■ Work request 1
According to the biographical text about Deanfield, in what year was the Heart Age Calculator developed?
■ Work request 2
Continue the biographical text about Deanfield, starting after its last sentence.

■ Extracted text
Deanfield was appointed a Consultant Cardiologist at GOSH in 1984. A key contributor to the new speciality of Adult Congenital Heart Disease, he chaired the National and International Practice Guidelines, including the European Society of Cardiology Task Force for Grown Up Congenital Heart Disease (GUCH) (2003). At The National Heart Hospital, he developed one of the largest programmes for Adult Congenital Heart Disease (ACHD/GUCH) in the world, which was transferred to create a new unit at the new Barts Heart Centre in 2015. He chaired the Standards Committee for Adults in the UK National ‘Safe and Sustainable’ Review of Congenital Heart Disease services in 2014 and advised on subsequent implementation.

As Director of NICOR since 2011, Deanfield oversees one of the largest longitudinal set of cardiovascular electronic health records in the world, providing UK-wide data for NHS Quality Improvement, research and public engagement. He has actively worked towards improvements to cardiology, working on prevention, clinical care and the evaluation of outcomes.

He has published more than 450 research articles, ranging across the consequences of congenital heart disease to the early onset of acquired cardiovascular disease in adults. Deanfield developed a non-invasive technique to study the factors responsible for early arterial disease and its response to treatment. In 2014, he chaired the JBS3 Cardiovascular Prevention Guidelines, introducing the concept of ‘investing in your arteries’ to communicate with patients. This in turn led to the development in 2018 of the Heart Age Calculator to extend this messaging to the general public, in collaboration with PHE and NHS England. Deanfield co-chairs the Expert Scientific and Clinical Advisory Panel (ESCAP) for the Health Check Programme in PHE as well as the Academic Group on Healthy Ageing in PHE.

■ Material provided

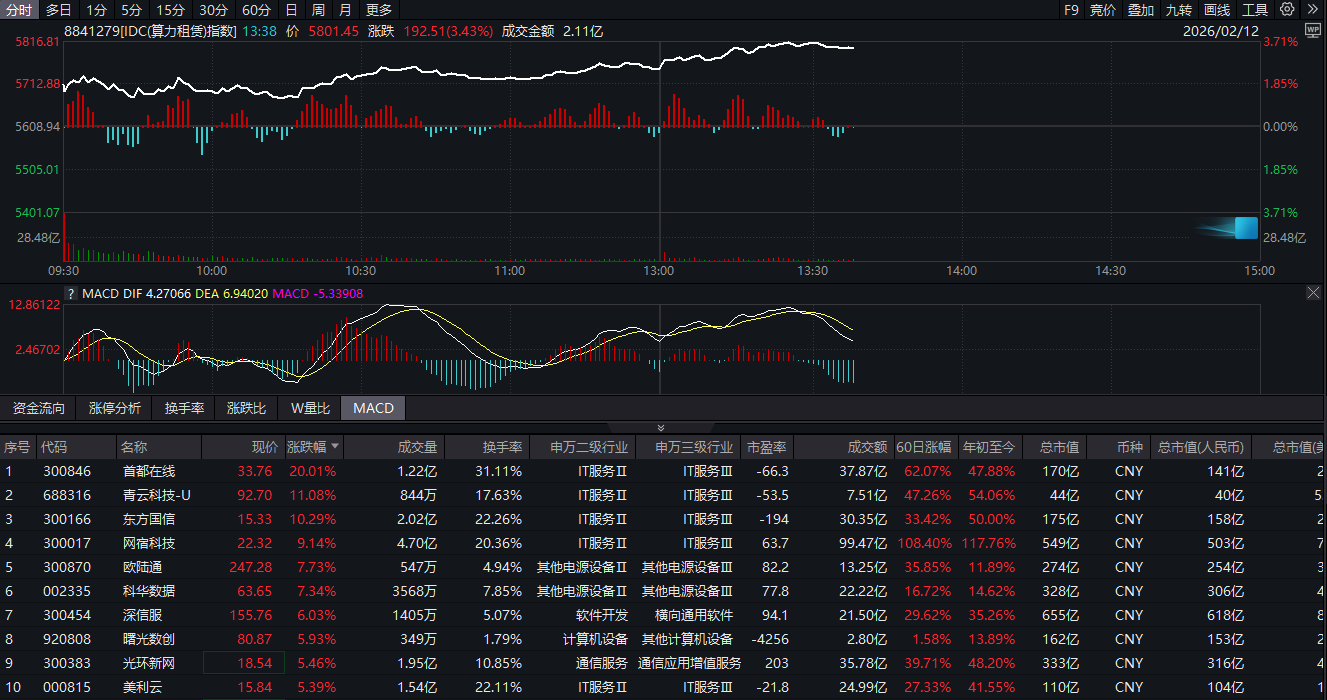Sort by 涨跌幅 column arrow

point(335,447)
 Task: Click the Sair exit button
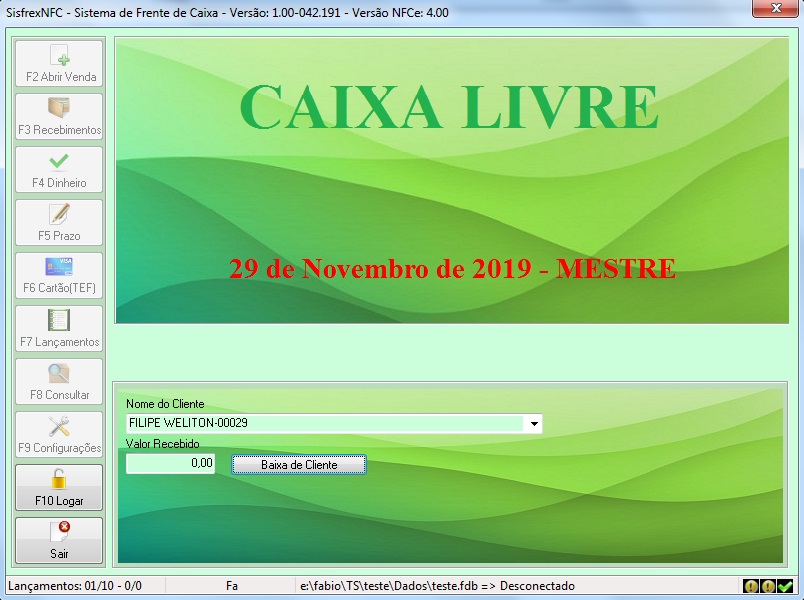click(59, 541)

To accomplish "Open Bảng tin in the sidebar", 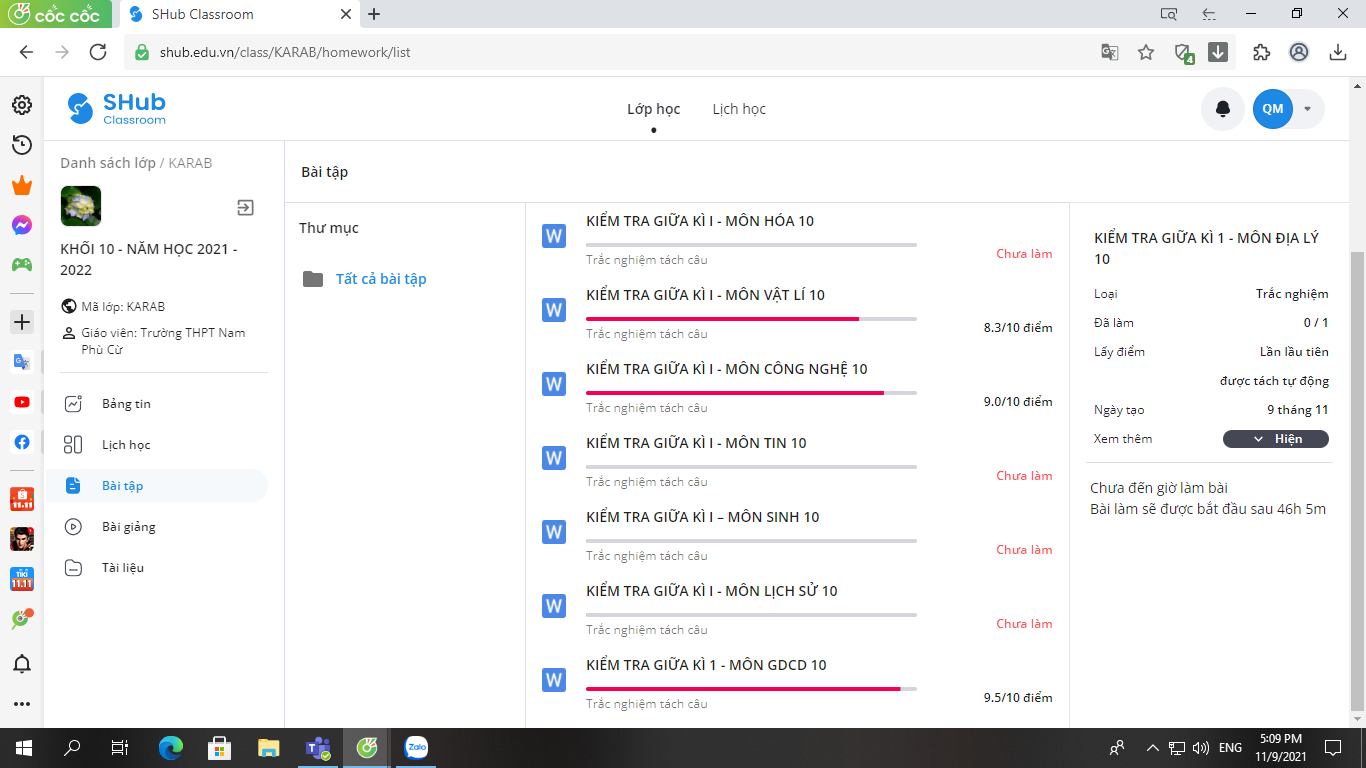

■ Response 1
2018

■ Response 2
==Honours, awards and international recognition==
Deanfield was awarded a British Heart Foundation Chair to study cardiovascular disease prevention (2003–2018). He became adjunct Professor at Yale University, New Haven USA in 2009 and was given an Einstein Professorship (2018–2021) at the Hospital Charite Universitätsmedizin Berlin to study Artificial Intelligence in large scale cardiovascular data. Deanfield was elected a Fellow of the Academy of Medical Sciences (FMedSci) in 2001, and in 2017 he was awarded the British Cardiovascular Society Mackenzie medal in recognition of outstanding service to British Cardiology.

He was appointed Commander of the Order of the British Empire (CBE) in the 2021 Birthday Honours for services to the prevention and treatment of heart disease.

==Consulting and charity==
Deanfield sits on the Medical Advisory Committees and Boards of a number of healthcare companies. He is Chief Medical Advisor to the new national early disease detection programme, Our Future Health (2020) and Chaired the National Health Check Programme Review (2021). His charity positions include membership of the Medical Advisory Board of the Chain of Hope Charity and Academic Committee Chair of Heart(UK). For many years, Deanfield was medical advisor to the Somerville Foundation for Adult Congenital Heart Disease patients.